Wohnhaus
Petersbergstraße 75 · Klettenberg
| Baudenkmalnummer | DE_05315000_A_2898 |
|---|---|
| Typ | Gebäude-Denkmal |
| Bezeichnung | Wohnhaus |
| Adresse | Petersbergstraße 75, 50939 Köln |
| Baujahr | um 1914 |
| Eigentum | privates Eigentum |
| Eingetragen seit | 25.03.1985 |
| Stadtteil | Klettenberg |
Das Haus ist bedeutend für die Geschichte der Menschen in Köln-Klettenberg, da es die Geschichte der Stadtentwicklung dieses neuen Stadtteils zwischen Sülz und Zollstock dokumentiert. Der Stadtteil Klettenberg ist erst nach der Jahrhundertwende in Anschluß an Sülz unter dem Einfluß der von England kommenden und in Deutschland früh weitergeführten Gartenstadtbewegung gegründet worden und umfaßt sowohl im stadtnahen Teil Mietstockwerksbauten für gehobene bis mittlere soziale Schichten als auch Eigenheime, deren Wert durch die umgebenden Parks (Klettenberg- und Beethovenpark) erhöht wird. Die Petersbergstraße verläuft parallel zur Luxemburger Straße und verbindet den stadtnahen Bereich mit der Bebauung am Klettenbergpark.
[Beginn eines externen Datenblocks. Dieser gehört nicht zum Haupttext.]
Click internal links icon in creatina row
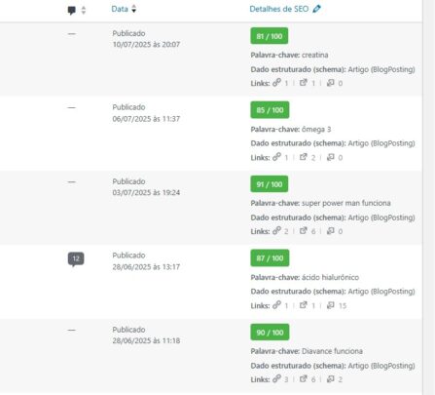This screenshot has height=395, width=435. tap(276, 83)
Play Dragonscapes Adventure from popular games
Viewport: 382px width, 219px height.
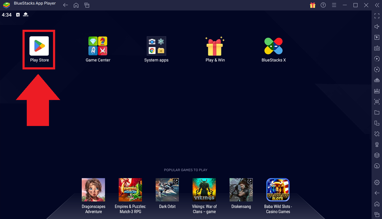(93, 190)
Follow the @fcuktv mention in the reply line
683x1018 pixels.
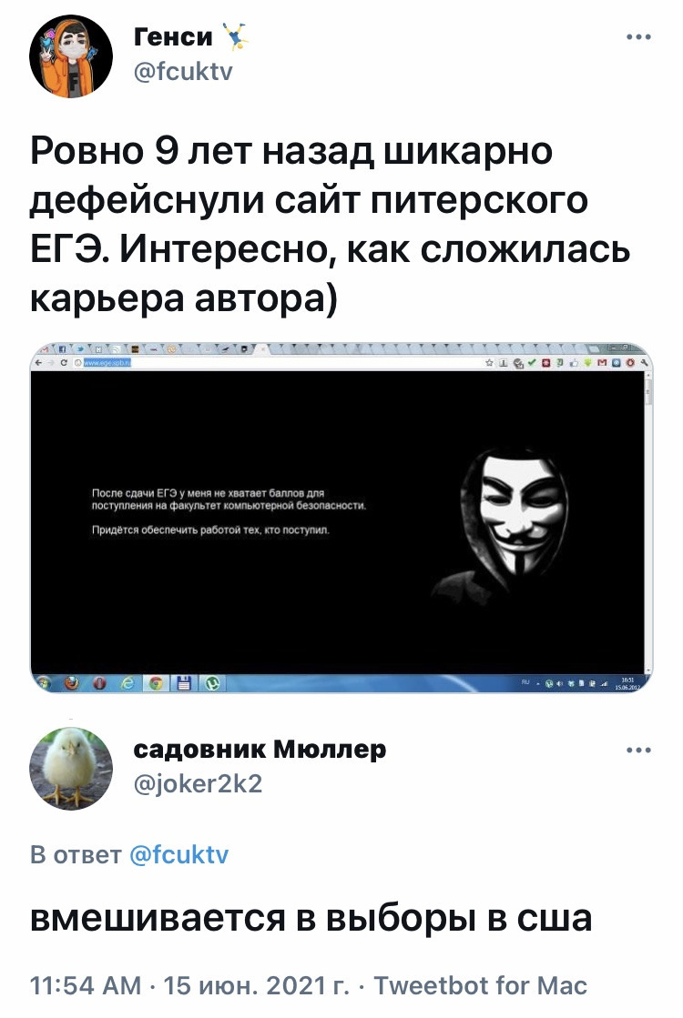point(179,854)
Das um 1914 erbaute Mietstockwerksgebäude zeigt, schon in sachlicher Vereinfachung, die plastischen Grundformen des historisierenden Bauens. Die Putzfassade zeigt drei Achsen, wobei das Mittelrisalit zwei gekuppelte Fenster in den unteren drei Geschossen umfaßt. Im DG schließt das Risalit mit einem Balkon ab, über dem sich, die rechte Achse ebenfalls umgreifend, das Zwerchhaus mit leicht geknicktem Giebelabschluß befindet. Die Fenster mit kleinmaßstäblichen Sprossenoberlichtern sind original wie auch die Eisengittereinfriedung, die den kleinen Vorgarten umfaßt. In den Brüstungen und über der Haustür befindet sich eine sehr sparsam verwandte Stuckornamentik. Im Innern des Gebäudes blieb im Eingang die Wandverfliesung mit Fliesen des späten Jugendstils sowie der Terrazzoboden mit Terrazzotreppe und Holzgeländer erhalten. Die Wohnungsabschlüsse sind mit ihren aufwendigen und differenzierten Aufteilungen original wie auch die Zimmertüren. Die rückwärtige Fassade ist in Backstein gehalten (2. OG erneuert). Städtebaulich steht dieses Gebäude - noch diesseits des Klettenberggürtels gelegen - als Abschluß der historisierenden Bebauung in enger Verbindung mit den noch aus der gleichen Zeit stammenden Wohnhäusern Nr. 60 und 62. Es ist ein Dokument des zur neuen Sachlichkeit tendierenden Historismus, der mit zunehmender Schlichtheit der Fassade den Wohnwert der Wohnungen selbst steigerte. Das Gebäude ist für Klettenberg unverzichtbar.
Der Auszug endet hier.